Es un juego de máscaras. Hay algo en la composición dramática del film que consigue conjugar dos rasgos extremos: es expeditiva para presentar a sus protagonistas, al mismo tiempo que desenvuelve sus móviles e intenciones con cautela. Las primeras escenas ya trazan tensiones entre ellas. La reina Anne parece una colegiala insegura que se pregunta si pronunció bien o mal su discurso. Sarah, su consejera, la manipula para mover los hilos del reinado a su antojo. Y Abigail, la víctima perdedora que pasó de disfrutar los encantos de la nobleza a sufrir los golpes crudos de la calle, llega al castillo pidiendo trabajo. Pero todos estos rasgos son retorcidos continuamente, como si las protagonistas fueran arrancando capas contradictorias de sus vestiduras, descubriéndose y recubriéndose ante los espectadores. Anne puede verse frágil como la luz de un candelabro y luego gritar desquiciadamente a sus empleados. Abigail puede exhibir su rostro pecoso e inocente, sirviendo a ciegas a la reina, y después verse como una oficial de hierro que conduce el destino de hombres ingenuos.

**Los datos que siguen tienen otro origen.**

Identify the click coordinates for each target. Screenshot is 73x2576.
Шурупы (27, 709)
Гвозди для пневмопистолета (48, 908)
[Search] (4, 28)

El tratamiento dilatado de aquellas texturas dramáticas va hilando un tejido complejo; los personajes hablan todo el tiempo sobre la guerra de Gran Bretaña y Francia, pero el verdadero interés de la película está fijado en batallas más íntimas. Éstas suceden puertas adentro, entre los pasillos interminables del castillo y la alcoba donde la reina recibe a sus súbditas en sábanas de seda.

 

III.

Adiós a la solemnidad. Lejos de los ánimos pomposos que suelen fanfarronear los dramas de época y la obra previa de Lanthimos, esta película abraza cierta irreverencia. Es a la vez ridícula y seductora. Durante dos horas, la realeza británica se la pasa puteando y hablando de sexo abiertamente. Abigail describe la “pija finita” de un viejo alemán, mientras la reina pide a gritos que la cojan y dice que le gusta cuando otra mujer le mete la lengua adentro. ¡Sacrilegio! Esta realeza es menos amanerada y más impulsiva; menos contenida y más deseosa. La vitalidad no se restringe acá a los diálogos, sino que es compuesta desde el cuerpo vertiginoso de las actrices. Sólo hace falta volver a ver El sacrificio de un ciervo sagrado, la película anterior de Lanthimos, para notar el contraste con los físicos duros y robóticos que adoptaban allí Nicole Kidman y Colin Farrell. Al contrario, las mujeres de La favorita hacen del cuerpo un medio de expresividad extrema. Corretean por los pasajes del castillo; se tiran al suelo en medio de ataques de histeria o por explosiones de júbilo; juegan a empujarse en la silla de ruedas y se chupan los dedos cuando cogen o cuando comen torta de merengue. La efervescencia de esos cuerpos está más cerca del slapstick de Charles Chaplin que de la teatralidad seria que encarna Judi Dench cada vez que interpreta alguna reina.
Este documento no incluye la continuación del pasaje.